Following a rise in crypto-related crimes, federal law enforcement is seizing a lot of crypto assets. Now the US government has hired a cryptocurrency firm to hold all its Bitcoin seizures.
This week, Anchorage Digital, a small crypto safekeeping platform, revealed its contract with the Department of Justice to store and liquidate digital assets that federal law enforcement seizes by criminal investigations. Simply put, the government has hired a crypto bank to store and sell forfeited cryptocurrency billions of dollars worth in Bitcoin and Ethereum. San Francisco-based Anchorage Digital is an obvious choice because it was the first federally chartered bank for crypto.
“There’s no traditional bank that actually offers these services because this is extremely complex from a technical perspective,” said Diogo Monica, Anchorage’s co-founder and president, in an interview with Recode. “It’s very hard to store these safely. In fact, there are many, many stories of people losing access to their Bitcoin and other cryptocurrency wallets and just losing access completely to them without the ability to be recovered.”
As digital assets go mainstream, they’re also becoming popular with criminals. That’s why, as the US Marshals Service shut down illegal crypto operations, from ransomware schemes to illegal online markets, they could collect a huge amount of various cryptocurrencies. Therefore, the US government might become a major player in the crypto market in the coming years.
Earlier reported, the FBI seized this June about $2.3 million worth of Bitcoin obtained after tracking the ransom payment associated with the recent Colonial Pipeline cyberattack. This followed the agency seized about $1 billion in cryptocurrency belonged to Ross Ulbricht, creator of the online black market Silk Road, which closed in 2013.
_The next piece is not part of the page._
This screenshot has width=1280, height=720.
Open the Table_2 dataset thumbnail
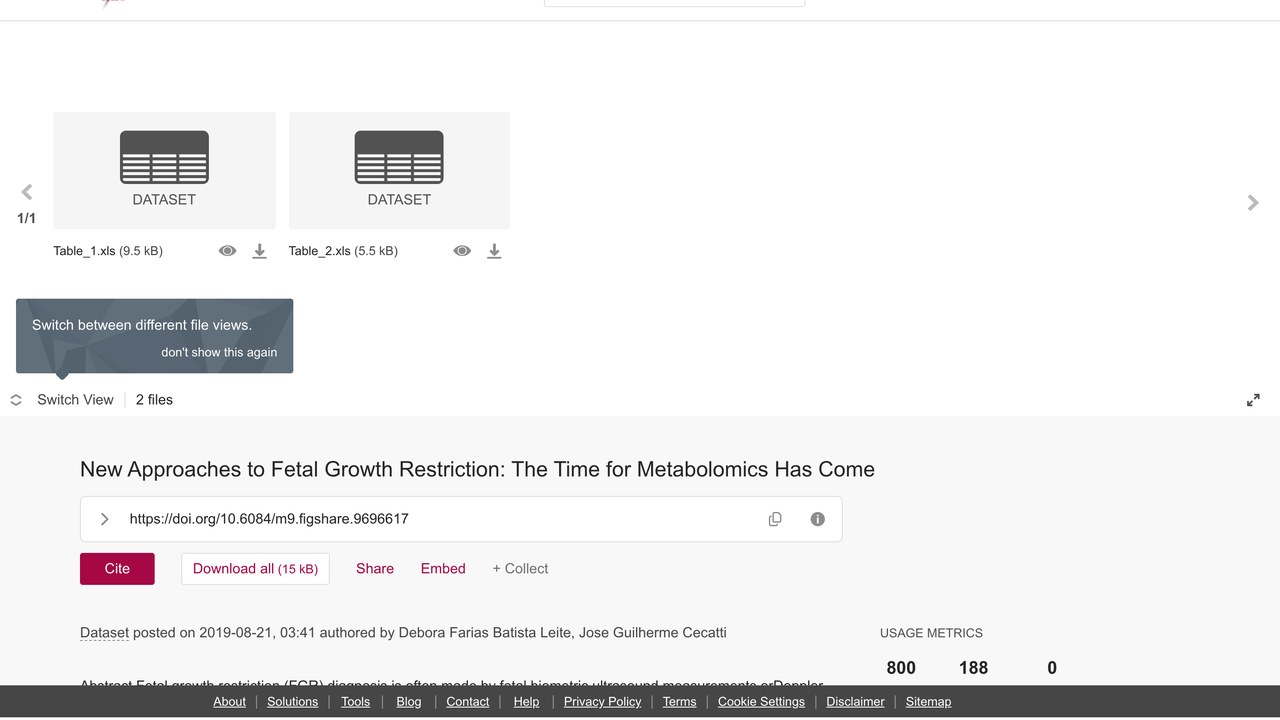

By the words of Ari Redbord, a former prosecutor and the GR head at TRM, a crypto fraud detection startup: “There’s no differentiation here between crypto and an oil tanker, for lack of a better example, or car or fiat currency when it comes to how it will ultimately be used in an asset forfeiture regime.”
The US Marshals Service is the agency in charge of holding and auctioning off many seized assets, including art, rare collectibles, and real estate. Since 2014, the DOJ’s asset forfeiture program has does the same with cryptocurrency and opened up the crypto stores for the public. But since 2019, the Marshals Service was looking for more help managing all these digital assets as cryptocurrency markets can be extremely volatile.
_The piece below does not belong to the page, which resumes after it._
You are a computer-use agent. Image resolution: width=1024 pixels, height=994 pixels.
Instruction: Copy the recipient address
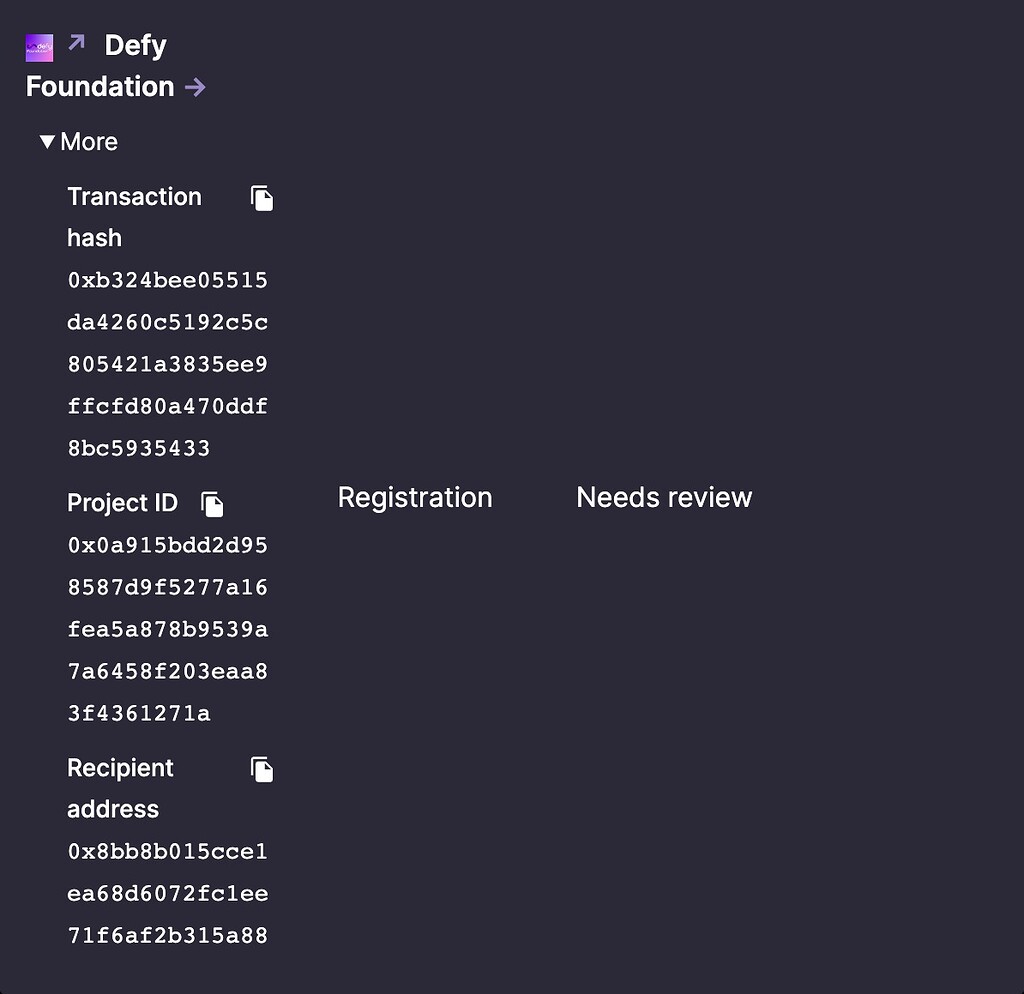[x=262, y=769]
“Pricing, how to price them, how to evaluate it, how to liquidate it, how to safe keep it — people are being forced to deal with the asset class because it’s so prevalent now,” said Monica of Anchorage.
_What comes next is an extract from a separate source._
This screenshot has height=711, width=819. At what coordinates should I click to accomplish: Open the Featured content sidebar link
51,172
While the DOJ struggles to manage digital assets, calls for tighter regulations on cryptocurrency are coming from Washington cabinets. Thus, Sen. Elizabeth Warren (D-MA) said that cryptocurrencies should face tighter rules, while some senators proposed taxing cryptocurrency transactions to fund President Joe Biden’s infrastructure plan.
Although despite regulators’ and lawmakers’ efforts against cryptocurrencies, their growing popularity is forcing the government to adapt. According to the recent survey from NORC, a research institute at the University of Chicago, 13% of people in the US traded cryptocurrency last year versus 50% that have invested in the stock market.